A predictive localization system that forecasts spatial embeddings from temporal sequences of neuromorphic events, enabling "blind localization" during sensor dropout or total darkness.

Architecture

Event Stream → Binning (64×64) → SNN Encoder → Temporal Transformer → FAISS Query → GPS
  1. Neuromorphic Data Engine — Bins raw event streams into spatial grids (fixed-count / fixed-duration)
  2. SNN Encoder — 3-layer spiking neural network extracts 256-dim place embeddings (snnTorch, learnable β)
  3. Forecasting Transformer — 4-layer, 8-head autoregressive transformer predicts next embedding from temporal context
  4. VPR Pipeline — FAISS IndexFlatIP reference map with cosine similarity search
  5. Robustness — Sensor dropout testing with autoregressive hallucination

Project Structure

EFT-VPR/
├── configs/default.yaml          # Centralized hyperparameters
├── src/
│   ├── data/                     # Event binning, transforms, sequence dataset
│   ├── models/                   # SNN encoder, forecasting transformer
│   ├── losses/                   # GPS triplet loss, temporal contrastive loss
│   ├── training/                 # Encoder & transformer training loops
│   ├── vpr/                      # FAISS map, inference pipeline, robustness
│   └── evaluation/               # Recall@N, MLE metrics
├── scripts/
│   ├── preprocess.py             # Raw events → HDF5
│   ├── train.py                  # Unified training entry point
│   └── evaluate.py               # Full benchmark suite
├── notebooks/results.ipynb       # Visualization & results
├── results/                      # Evaluation metrics & plots
└── tests/                        # 132 unit tests (all passing)

Setup

# Create virtual environment
python -m venv venv
venv\Scripts\activate          # Windows
# source venv/bin/activate     # Linux/Mac

# Install dependencies
pip install -r requirements.txt

# Install PyTorch with CUDA (RTX 4070)
pip install torch torchvision --index-url https://download.pytorch.org/whl/cu121

Dataset

Uses the Brisbane Event VPR Dataset (~80 GB). Download the parquet files (events), GPS NMEA data, and uncompress them into your data/raw/ directory.
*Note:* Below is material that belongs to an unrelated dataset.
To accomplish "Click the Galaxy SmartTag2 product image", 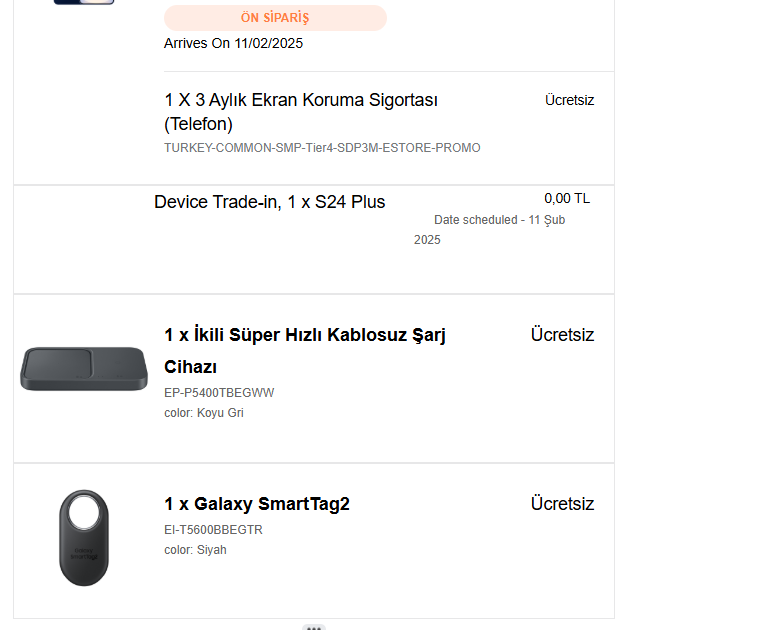I will (84, 538).

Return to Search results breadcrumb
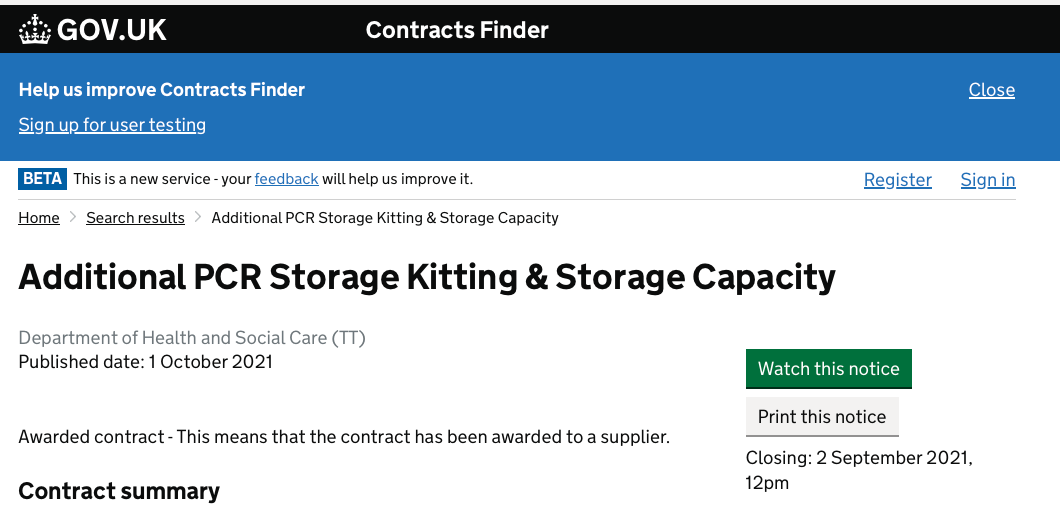(x=135, y=218)
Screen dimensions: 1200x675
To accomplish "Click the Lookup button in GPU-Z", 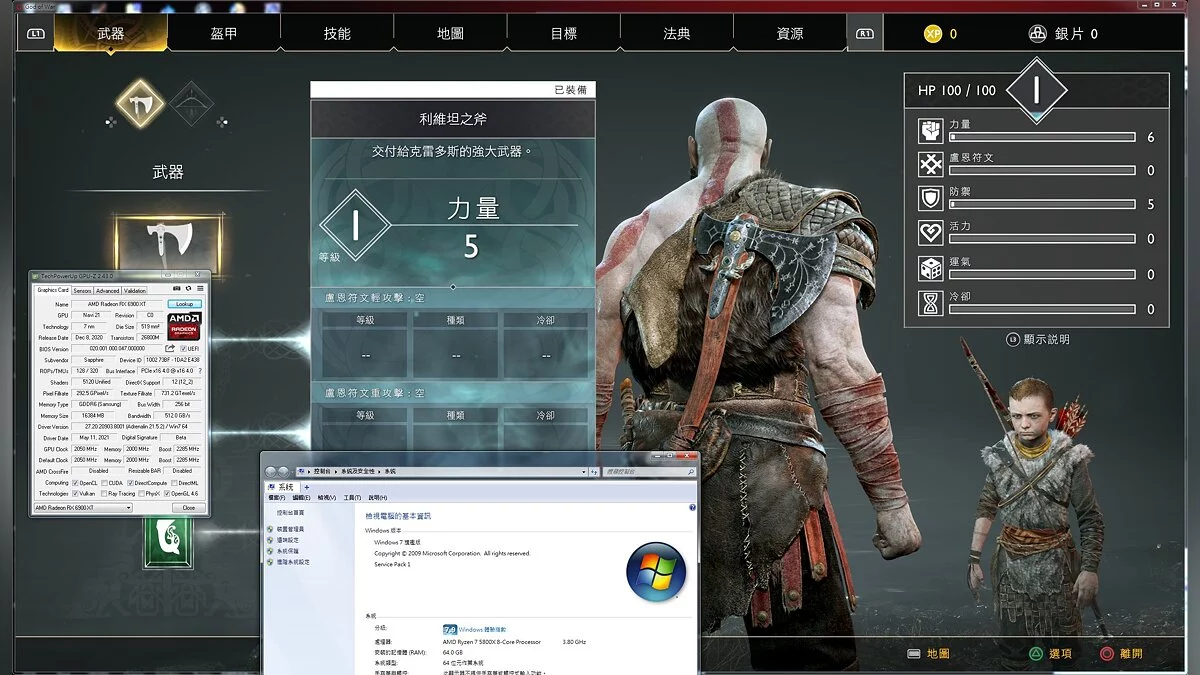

# Full preprocessing pipeline (events -> binned grids -> HDF5)
python scripts/preprocess.py --input data/raw --output data/processed --grid-size 64

Training

# Phase 1: Train SNN Encoder (GPS triplet loss)
python scripts/train.py --phase encoder --config configs/default.yaml

# Phase 2: Train Forecasting Transformer (frozen encoder, InfoNCE loss)
python scripts/train.py --phase transformer --config configs/default.yaml

# Phase 3: End-to-end fine-tuning (differential LR)
python scripts/train.py --phase finetune --config configs/default.yaml

Evaluation

# Full benchmark (Standard VPR vs EFT-VPR)
python scripts/evaluate.py --checkpoint checkpoints/transformer_frozen_best.pt \
    --config configs/default.yaml --dropout-sweep

# View results
jupyter notebook notebooks/results.ipynb

Testing

# Run all 132 tests
python -m pytest tests/ -v

Model Summary

Component Parameters Details
SNN Encoder 2.19M 3-layer Conv→LIF→Pool, β=0.9 learnable, 256-dim output
Transformer 3.30M 4 layers, 8 heads, causal mask, learnable positional encoding
Total 5.49M Lightweight enough for edge deployment

Current Hardware Specifications

  • NVIDIA RTX 4070 (Compute Capability 8.9)
  • Mixed-precision training (AMP) with GradScaler
  • FAISS GpuIndexFlatIP for accelerated search
  • Optimized HDF5 loading with pin_memory=True

Evaluation Results

Evaluated on the full Brisbane Event VPR Dataset (65,982 test bins against a 308,395-embedding reference map), EFT-VPR demonstrates a strict performance improvement over single-frame SNN baselines:

Method R@1 R@5 Median Error (m)
Standard VPR 36.2% 56.3% 81.9
Forecasting VPR 41.2% 63.5% 59.1

Recall Curves Comparison

Sensor Dropout Robustness

By acting as a generative model and predicting its own future embeddings, EFT-VPR can perform "blind localization" during total sensor failure. The full raw experiment metrics can be found in results/evaluation_results.json.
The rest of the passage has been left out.